* Stated goal
Copy the listing below line for line, leaving every character unchanged.
>> BEGIN Records for this exercise
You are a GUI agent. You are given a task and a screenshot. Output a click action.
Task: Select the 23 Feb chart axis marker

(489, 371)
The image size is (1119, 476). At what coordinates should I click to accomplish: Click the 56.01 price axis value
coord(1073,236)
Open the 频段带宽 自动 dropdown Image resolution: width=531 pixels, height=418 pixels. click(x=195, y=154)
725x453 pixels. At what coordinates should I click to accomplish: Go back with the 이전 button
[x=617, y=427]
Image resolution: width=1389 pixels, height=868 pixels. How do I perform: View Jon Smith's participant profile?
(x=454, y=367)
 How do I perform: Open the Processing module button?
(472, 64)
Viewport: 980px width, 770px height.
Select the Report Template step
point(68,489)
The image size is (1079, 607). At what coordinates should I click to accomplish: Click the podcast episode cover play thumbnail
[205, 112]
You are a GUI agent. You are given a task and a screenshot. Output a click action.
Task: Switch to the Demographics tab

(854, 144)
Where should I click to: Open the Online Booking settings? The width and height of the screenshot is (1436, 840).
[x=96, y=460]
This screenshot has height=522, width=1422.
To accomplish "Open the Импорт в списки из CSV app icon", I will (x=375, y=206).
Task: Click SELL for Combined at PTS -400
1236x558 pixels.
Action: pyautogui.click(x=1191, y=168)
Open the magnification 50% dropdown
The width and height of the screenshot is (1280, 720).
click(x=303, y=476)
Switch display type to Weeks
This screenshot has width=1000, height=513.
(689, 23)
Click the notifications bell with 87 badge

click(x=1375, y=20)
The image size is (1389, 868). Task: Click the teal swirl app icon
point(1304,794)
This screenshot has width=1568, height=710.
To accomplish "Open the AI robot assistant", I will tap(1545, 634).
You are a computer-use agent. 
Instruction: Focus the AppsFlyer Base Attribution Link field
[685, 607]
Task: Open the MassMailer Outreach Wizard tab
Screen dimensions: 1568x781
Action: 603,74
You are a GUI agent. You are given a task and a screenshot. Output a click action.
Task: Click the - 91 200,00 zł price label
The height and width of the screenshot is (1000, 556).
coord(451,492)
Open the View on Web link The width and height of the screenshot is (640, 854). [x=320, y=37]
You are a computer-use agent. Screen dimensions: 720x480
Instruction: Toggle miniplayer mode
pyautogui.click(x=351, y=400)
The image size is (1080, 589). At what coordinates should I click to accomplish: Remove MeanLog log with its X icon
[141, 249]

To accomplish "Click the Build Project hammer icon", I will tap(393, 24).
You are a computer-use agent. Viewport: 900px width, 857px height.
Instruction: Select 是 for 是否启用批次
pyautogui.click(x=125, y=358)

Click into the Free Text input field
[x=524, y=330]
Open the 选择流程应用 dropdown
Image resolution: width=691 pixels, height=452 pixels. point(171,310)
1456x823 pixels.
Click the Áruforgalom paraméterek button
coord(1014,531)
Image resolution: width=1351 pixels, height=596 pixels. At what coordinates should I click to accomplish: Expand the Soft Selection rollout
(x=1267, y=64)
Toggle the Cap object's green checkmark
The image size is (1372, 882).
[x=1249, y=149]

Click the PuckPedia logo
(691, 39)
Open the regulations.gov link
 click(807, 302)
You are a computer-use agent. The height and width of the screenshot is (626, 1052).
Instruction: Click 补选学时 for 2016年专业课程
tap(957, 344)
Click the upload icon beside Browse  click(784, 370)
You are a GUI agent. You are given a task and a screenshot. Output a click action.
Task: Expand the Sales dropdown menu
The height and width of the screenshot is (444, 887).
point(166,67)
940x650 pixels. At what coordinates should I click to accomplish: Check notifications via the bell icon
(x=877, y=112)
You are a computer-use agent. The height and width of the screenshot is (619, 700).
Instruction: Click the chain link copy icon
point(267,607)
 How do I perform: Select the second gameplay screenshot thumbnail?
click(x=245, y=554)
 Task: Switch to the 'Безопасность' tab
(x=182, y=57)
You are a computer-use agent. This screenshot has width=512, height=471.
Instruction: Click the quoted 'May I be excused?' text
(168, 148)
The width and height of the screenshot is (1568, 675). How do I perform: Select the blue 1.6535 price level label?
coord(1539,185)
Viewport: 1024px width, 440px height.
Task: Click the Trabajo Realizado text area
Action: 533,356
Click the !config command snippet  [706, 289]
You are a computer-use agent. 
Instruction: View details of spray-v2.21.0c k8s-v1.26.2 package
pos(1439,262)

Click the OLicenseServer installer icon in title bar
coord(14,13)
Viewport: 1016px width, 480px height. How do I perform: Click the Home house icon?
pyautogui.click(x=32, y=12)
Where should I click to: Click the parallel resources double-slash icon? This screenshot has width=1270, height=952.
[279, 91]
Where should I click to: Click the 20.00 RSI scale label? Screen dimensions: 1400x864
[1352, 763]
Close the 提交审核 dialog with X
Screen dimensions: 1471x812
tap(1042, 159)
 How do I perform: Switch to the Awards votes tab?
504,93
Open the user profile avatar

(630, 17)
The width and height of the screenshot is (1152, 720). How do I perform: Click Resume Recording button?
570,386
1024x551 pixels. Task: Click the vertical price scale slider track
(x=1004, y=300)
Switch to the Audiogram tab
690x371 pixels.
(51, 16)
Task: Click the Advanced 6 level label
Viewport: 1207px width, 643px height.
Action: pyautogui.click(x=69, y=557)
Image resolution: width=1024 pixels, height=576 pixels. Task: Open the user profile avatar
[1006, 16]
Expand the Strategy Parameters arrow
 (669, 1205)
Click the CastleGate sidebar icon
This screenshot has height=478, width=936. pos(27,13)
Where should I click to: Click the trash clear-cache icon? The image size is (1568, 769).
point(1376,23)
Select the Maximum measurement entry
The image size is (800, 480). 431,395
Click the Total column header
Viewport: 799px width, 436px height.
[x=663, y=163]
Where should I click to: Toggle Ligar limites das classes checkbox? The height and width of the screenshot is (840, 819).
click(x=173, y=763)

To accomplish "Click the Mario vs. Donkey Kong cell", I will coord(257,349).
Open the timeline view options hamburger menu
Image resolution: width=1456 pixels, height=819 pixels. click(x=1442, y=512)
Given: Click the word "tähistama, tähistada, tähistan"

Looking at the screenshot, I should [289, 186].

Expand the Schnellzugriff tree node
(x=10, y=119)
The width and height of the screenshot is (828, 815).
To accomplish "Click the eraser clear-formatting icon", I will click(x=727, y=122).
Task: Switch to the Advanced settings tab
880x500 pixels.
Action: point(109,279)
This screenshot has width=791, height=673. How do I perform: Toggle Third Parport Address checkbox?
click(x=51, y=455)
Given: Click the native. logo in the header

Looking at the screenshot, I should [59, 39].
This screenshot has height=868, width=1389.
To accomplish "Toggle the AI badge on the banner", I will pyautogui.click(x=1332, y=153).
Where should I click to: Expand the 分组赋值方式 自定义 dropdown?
>> END Records for this exercise
* Solution
You are a GUI agent. You are given a task and a screenshot. Output a click action.
Task: Select the 23 Feb chart axis marker

(489, 371)
The image size is (1119, 476). At what coordinates should I click to accomplish: Click the 56.01 price axis value
coord(1073,236)
Open the 频段带宽 自动 dropdown Image resolution: width=531 pixels, height=418 pixels. click(x=195, y=154)
725x453 pixels. At what coordinates should I click to accomplish: Go back with the 이전 button
[x=617, y=427]
Image resolution: width=1389 pixels, height=868 pixels. How do I perform: View Jon Smith's participant profile?
(x=454, y=367)
 How do I perform: Open the Processing module button?
(472, 64)
Viewport: 980px width, 770px height.
Select the Report Template step
point(68,489)
The image size is (1079, 607). At what coordinates should I click to accomplish: Click the podcast episode cover play thumbnail
[205, 112]
You are a GUI agent. You are given a task and a screenshot. Output a click action.
Task: Switch to the Demographics tab

(854, 144)
Where should I click to: Open the Online Booking settings? The width and height of the screenshot is (1436, 840).
[x=96, y=460]
This screenshot has height=522, width=1422.
To accomplish "Open the Импорт в списки из CSV app icon", I will (x=375, y=206).
Task: Click SELL for Combined at PTS -400
1236x558 pixels.
Action: pyautogui.click(x=1191, y=168)
Open the magnification 50% dropdown
The width and height of the screenshot is (1280, 720).
click(x=303, y=476)
Switch display type to Weeks
This screenshot has width=1000, height=513.
(689, 23)
Click the notifications bell with 87 badge

click(x=1375, y=20)
The image size is (1389, 868). Task: Click the teal swirl app icon
point(1304,794)
This screenshot has width=1568, height=710.
To accomplish "Open the AI robot assistant", I will tap(1545, 634).
You are a computer-use agent. 
Instruction: Focus the AppsFlyer Base Attribution Link field
[685, 607]
Task: Open the MassMailer Outreach Wizard tab
Screen dimensions: 1568x781
Action: 603,74
You are a GUI agent. You are given a task and a screenshot. Output a click action.
Task: Click the - 91 200,00 zł price label
The height and width of the screenshot is (1000, 556).
coord(451,492)
Open the View on Web link The width and height of the screenshot is (640, 854). [x=320, y=37]
You are a computer-use agent. Screen dimensions: 720x480
Instruction: Toggle miniplayer mode
pyautogui.click(x=351, y=400)
The image size is (1080, 589). At what coordinates should I click to accomplish: Remove MeanLog log with its X icon
[141, 249]

To accomplish "Click the Build Project hammer icon", I will tap(393, 24).
You are a computer-use agent. Viewport: 900px width, 857px height.
Instruction: Select 是 for 是否启用批次
pyautogui.click(x=125, y=358)

Click into the Free Text input field
[x=524, y=330]
Open the 选择流程应用 dropdown
Image resolution: width=691 pixels, height=452 pixels. point(171,310)
1456x823 pixels.
Click the Áruforgalom paraméterek button
coord(1014,531)
Image resolution: width=1351 pixels, height=596 pixels. At what coordinates should I click to accomplish: Expand the Soft Selection rollout
(x=1267, y=64)
Toggle the Cap object's green checkmark
The image size is (1372, 882).
[x=1249, y=149]

Click the PuckPedia logo
(691, 39)
Open the regulations.gov link
 click(807, 302)
You are a computer-use agent. The height and width of the screenshot is (626, 1052).
Instruction: Click 补选学时 for 2016年专业课程
tap(957, 344)
Click the upload icon beside Browse  click(784, 370)
You are a GUI agent. You are given a task and a screenshot. Output a click action.
Task: Expand the Sales dropdown menu
The height and width of the screenshot is (444, 887).
point(166,67)
940x650 pixels. At what coordinates should I click to accomplish: Check notifications via the bell icon
(x=877, y=112)
You are a computer-use agent. The height and width of the screenshot is (619, 700).
Instruction: Click the chain link copy icon
point(267,607)
 How do I perform: Select the second gameplay screenshot thumbnail?
click(x=245, y=554)
 Task: Switch to the 'Безопасность' tab
(x=182, y=57)
You are a computer-use agent. This screenshot has width=512, height=471.
Instruction: Click the quoted 'May I be excused?' text
(168, 148)
The width and height of the screenshot is (1568, 675). How do I perform: Select the blue 1.6535 price level label?
coord(1539,185)
Viewport: 1024px width, 440px height.
Task: Click the Trabajo Realizado text area
Action: 533,356
Click the !config command snippet  [706, 289]
You are a computer-use agent. 
Instruction: View details of spray-v2.21.0c k8s-v1.26.2 package
pos(1439,262)

Click the OLicenseServer installer icon in title bar
coord(14,13)
Viewport: 1016px width, 480px height. How do I perform: Click the Home house icon?
pyautogui.click(x=32, y=12)
Where should I click to: Click the parallel resources double-slash icon? This screenshot has width=1270, height=952.
[279, 91]
Where should I click to: Click the 20.00 RSI scale label? Screen dimensions: 1400x864
[1352, 763]
Close the 提交审核 dialog with X
Screen dimensions: 1471x812
tap(1042, 159)
 How do I perform: Switch to the Awards votes tab?
504,93
Open the user profile avatar

(630, 17)
The width and height of the screenshot is (1152, 720). How do I perform: Click Resume Recording button?
570,386
1024x551 pixels. Task: Click the vertical price scale slider track
(x=1004, y=300)
Switch to the Audiogram tab
690x371 pixels.
(51, 16)
Task: Click the Advanced 6 level label
Viewport: 1207px width, 643px height.
Action: pyautogui.click(x=69, y=557)
Image resolution: width=1024 pixels, height=576 pixels. Task: Open the user profile avatar
[1006, 16]
Expand the Strategy Parameters arrow
 (669, 1205)
Click the CastleGate sidebar icon
This screenshot has height=478, width=936. pos(27,13)
Where should I click to: Click the trash clear-cache icon? The image size is (1568, 769).
point(1376,23)
Select the Maximum measurement entry
The image size is (800, 480). 431,395
Click the Total column header
Viewport: 799px width, 436px height.
[x=663, y=163]
Where should I click to: Toggle Ligar limites das classes checkbox? The height and width of the screenshot is (840, 819).
click(x=173, y=763)

To accomplish "Click the Mario vs. Donkey Kong cell", I will coord(257,349).
Open the timeline view options hamburger menu
Image resolution: width=1456 pixels, height=819 pixels. click(x=1442, y=512)
Given: Click the word "tähistama, tähistada, tähistan"

Looking at the screenshot, I should [289, 186].

Expand the Schnellzugriff tree node
(x=10, y=119)
The width and height of the screenshot is (828, 815).
To accomplish "Click the eraser clear-formatting icon", I will click(x=727, y=122).
Task: Switch to the Advanced settings tab
880x500 pixels.
Action: point(109,279)
This screenshot has width=791, height=673. How do I perform: Toggle Third Parport Address checkbox?
click(x=51, y=455)
Given: Click the native. logo in the header

Looking at the screenshot, I should [59, 39].
This screenshot has height=868, width=1389.
To accomplish "Toggle the AI badge on the banner", I will pyautogui.click(x=1332, y=153).
Where should I click to: Expand the 分组赋值方式 自定义 dropdown?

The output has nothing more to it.